А вот с уголовниками, которые отбывали наказание рядом с осужденными по 58-й статье, дело было иное, говорит Людмила Миллер. Были и драки, и попытки бунтов, и побеги.
– Я знаю о побеге, устроенном уголовниками. Потом их дела поднимали – руки у всех у них были в крови. Они убили молодого парня-охранника и сбежали вдесятером. Был с ними и "заводной" – молоденький зек, которого брали как "консервы": когда в лесу нечего будет есть – съедят его. Сотрудникам лагеря удалось быстро им пути отрезать и задержать. Перебили их всех, конечно. А в поселок доставляли на лошадях, завернутыми то ли в мешки, то ли в какие-то матрасы. Я, помню, вышла на улицу и все понять не могу – что это: тюки странные и над ними мухи роем вьются. Отец на меня тогда прикрикнул, чтобы я шла домой и не смотрела на это.
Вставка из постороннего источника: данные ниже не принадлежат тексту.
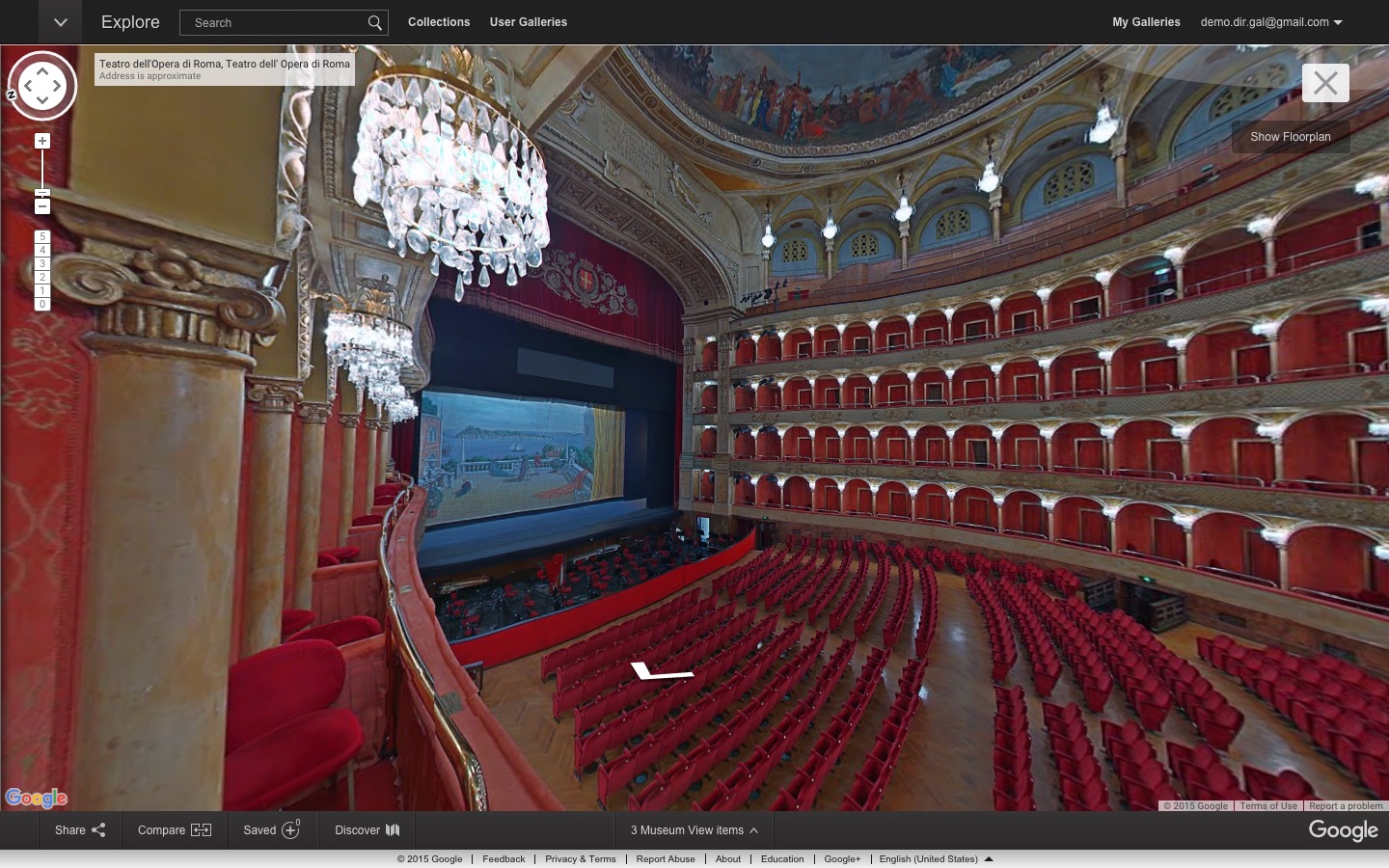
Task: Expand the 3 Museum View items panel
Action: 694,830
Похоронили беглецов, кстати, тоже на лагерном кладбище. На том самом, где ни крестов, ни могил.
– Обычно лагерное кладбище из санитарных соображений относят километра за два. А тут оно было практически сразу же за промзоной и конным двором, – говорит Алексей Бабий.Теперь нужно уладить формальности – чтобы кладбище таковым и считалось и никто не вздумал на этой территории заготавливать лес или, к примеру, набирать грунт. Но это дело долгое.
– У нас поселок – подтаежная зона. То есть у него самого нет границ, мы относимся к землям лесного фонда, – объясняет Тамара Петрова. – И чтобы просто обозначить территорию Тугача, надо решать вопрос в Москве, вносить изменения в генеральный план. Когда-нибудь решим этот вопрос, но, видимо, еще не скоро. Поэтому для нас важнее другое – собрать материалы о нашей истории, пока живы люди, которые могут что-то рассказать. Я хочу, чтобы все было по-людски. Чтобы кладбище было облагорожено и элементарно огорожено. И батюшку мы пригласили, чтобы он эту землю освятил и покоящихся в ней отпел.
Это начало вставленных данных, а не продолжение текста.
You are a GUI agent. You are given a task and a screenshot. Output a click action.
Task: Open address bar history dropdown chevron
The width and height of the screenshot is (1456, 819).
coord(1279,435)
…Когда ставили крест, в вырытой яме снова наткнулись на человеческие кости. Яму закопали, а крест решили, от греха подальше, вынести все-таки за территорию кладбища. Устанавливали его уже в темноте. А утром обнаружилось, что постыавили крест перевернутым. Однако отец Иоанн из Никольского храма села Агинского крест освятил и отслужил панихиду рядом с единственной могилкой, которую еще можно опознать по завалившемуся заборчику.